Written request: List every line of the records below that contains the string "button", copying each such line in full. Treat the match as case-sensitive.

━━ Material supplied

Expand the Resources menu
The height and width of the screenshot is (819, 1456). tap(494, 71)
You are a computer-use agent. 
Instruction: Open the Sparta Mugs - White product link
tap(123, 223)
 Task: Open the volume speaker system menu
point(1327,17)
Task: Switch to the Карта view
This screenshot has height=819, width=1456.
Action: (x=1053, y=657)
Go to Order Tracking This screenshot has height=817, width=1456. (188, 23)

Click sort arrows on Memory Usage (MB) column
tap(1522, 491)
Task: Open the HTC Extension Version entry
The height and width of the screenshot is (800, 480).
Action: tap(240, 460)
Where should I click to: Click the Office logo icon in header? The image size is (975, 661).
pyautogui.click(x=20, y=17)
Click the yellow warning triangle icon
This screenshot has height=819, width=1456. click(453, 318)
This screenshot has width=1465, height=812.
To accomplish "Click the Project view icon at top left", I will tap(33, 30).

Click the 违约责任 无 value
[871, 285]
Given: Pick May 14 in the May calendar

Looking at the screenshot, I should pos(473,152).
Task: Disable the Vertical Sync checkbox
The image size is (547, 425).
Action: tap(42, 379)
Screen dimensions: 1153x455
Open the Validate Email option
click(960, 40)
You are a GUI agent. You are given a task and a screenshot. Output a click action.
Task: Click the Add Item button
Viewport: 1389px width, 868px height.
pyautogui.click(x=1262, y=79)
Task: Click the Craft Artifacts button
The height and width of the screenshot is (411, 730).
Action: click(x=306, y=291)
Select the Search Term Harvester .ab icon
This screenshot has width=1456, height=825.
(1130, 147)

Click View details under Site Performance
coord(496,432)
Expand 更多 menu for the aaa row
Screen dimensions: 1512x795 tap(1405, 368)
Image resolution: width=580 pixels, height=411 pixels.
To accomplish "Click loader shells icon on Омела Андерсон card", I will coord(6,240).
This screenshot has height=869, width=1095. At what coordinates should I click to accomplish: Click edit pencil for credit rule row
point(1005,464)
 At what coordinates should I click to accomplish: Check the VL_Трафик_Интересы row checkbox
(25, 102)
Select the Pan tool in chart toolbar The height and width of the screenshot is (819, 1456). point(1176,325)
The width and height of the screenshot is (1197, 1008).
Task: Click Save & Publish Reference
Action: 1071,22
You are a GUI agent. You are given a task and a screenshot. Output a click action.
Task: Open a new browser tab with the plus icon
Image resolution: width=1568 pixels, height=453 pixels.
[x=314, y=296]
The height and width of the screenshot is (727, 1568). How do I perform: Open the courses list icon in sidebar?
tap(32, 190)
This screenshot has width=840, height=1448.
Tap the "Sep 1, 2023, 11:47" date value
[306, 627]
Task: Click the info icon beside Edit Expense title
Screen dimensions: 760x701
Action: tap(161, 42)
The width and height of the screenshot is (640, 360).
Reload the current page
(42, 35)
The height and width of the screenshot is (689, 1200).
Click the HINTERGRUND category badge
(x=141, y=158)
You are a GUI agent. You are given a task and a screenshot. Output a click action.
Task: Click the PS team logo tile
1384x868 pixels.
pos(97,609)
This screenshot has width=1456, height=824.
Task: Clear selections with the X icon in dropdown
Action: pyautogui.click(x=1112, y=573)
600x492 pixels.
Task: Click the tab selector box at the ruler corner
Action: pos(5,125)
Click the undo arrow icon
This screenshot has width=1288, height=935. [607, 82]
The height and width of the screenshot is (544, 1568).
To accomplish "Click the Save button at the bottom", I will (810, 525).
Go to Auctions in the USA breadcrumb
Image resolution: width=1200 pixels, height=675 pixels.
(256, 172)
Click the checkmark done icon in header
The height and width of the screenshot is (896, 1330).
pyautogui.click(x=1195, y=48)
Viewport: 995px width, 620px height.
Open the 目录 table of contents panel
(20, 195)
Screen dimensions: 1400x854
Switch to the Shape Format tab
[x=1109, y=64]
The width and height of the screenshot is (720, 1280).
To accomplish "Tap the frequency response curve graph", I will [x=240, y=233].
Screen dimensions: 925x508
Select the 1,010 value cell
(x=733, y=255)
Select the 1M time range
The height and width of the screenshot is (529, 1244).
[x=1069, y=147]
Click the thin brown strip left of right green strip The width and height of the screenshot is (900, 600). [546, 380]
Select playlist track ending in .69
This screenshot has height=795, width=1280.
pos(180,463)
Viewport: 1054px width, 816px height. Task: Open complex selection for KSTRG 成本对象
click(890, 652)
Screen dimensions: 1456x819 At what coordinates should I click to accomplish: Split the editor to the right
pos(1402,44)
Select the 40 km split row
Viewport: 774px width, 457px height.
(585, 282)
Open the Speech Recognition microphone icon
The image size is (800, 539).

━━━━

Completed exercise:
Task: Click the Add Item button
Task: Click the Craft Artifacts button
To accomplish "Click the Save button at the bottom", I will (810, 525).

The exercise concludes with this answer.